Bissau politician rejects junta job offer

The man that Guinea-Bissau's military rulers chose to run a two-year transition back to democracy has refused the offer, casting further doubt on the junta's internationally criticized roadmap to elections.

Manuel Sherif Nhamadjo, who lost in a first-round presidential poll in March before a run-off was derailed by the coup, said late on Friday April 20 he would remain in his current post of vice-president of the ruling PAIGC party.

"I was not consulted by for the post of president of the transition," he said, a day after the junta nominated him to lead a National Transitional Council charged with organizing elections sometime in 2014.

The African Union and West African regional bloc ECOWAS have rejected the junta's two-year transition plan and urged a swift restoration of constitutional order, with ECOWAS calling the move by the junta illegal.

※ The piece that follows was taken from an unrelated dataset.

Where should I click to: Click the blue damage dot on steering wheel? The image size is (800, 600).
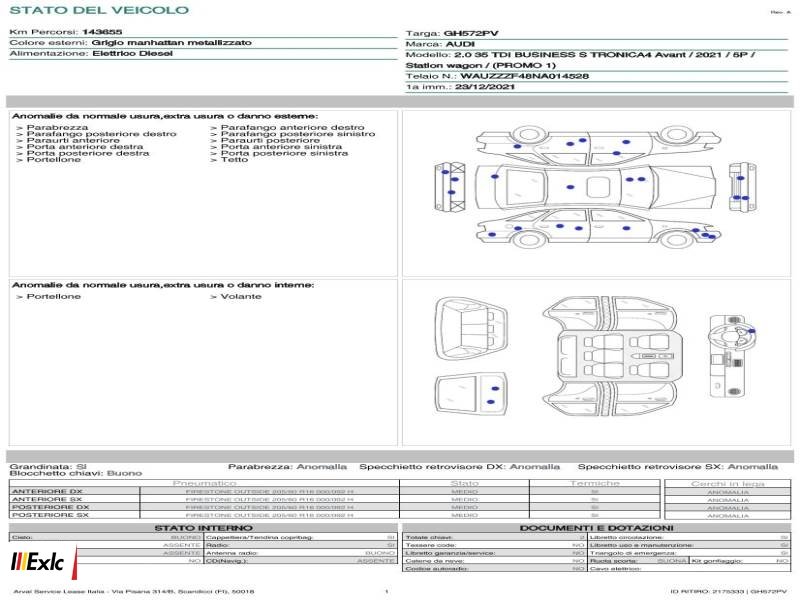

"The (ECOWAS) Commission wishes to reiterate its rejection of the usurpation of power by the Military Command, and to make it known that it will never recognize any transitional arrangement emanating from the junta," it said.

Soldiers derailed Guinea Bissau's presidential elections on April 12 by detaining the front-runner in an upcoming run-off, former Prime Minister Carlos Gomes Junior, after attacking his residence in the capital with heavy weapons.

Thousands of residents of Bissau have fled for the interior of the country or to its offshore islands due to security concerns since the coup.

The tiny country has been plagued by army uprisings since independence from Portugal in 1974, and this latest one has been a setback to Western efforts to reform the bloated and indisciplined military and to counter drugs cartels using the country as a transhipment point to Europe.

It has also worsened the lives of people in a country where the average person lives on less than $2 a day.

"The situation in the country right now has complicated things for an already very poor people," Amadou Diallo, a 32-year-old mason in Bissau said. "Half the population of Bissau has left because of this."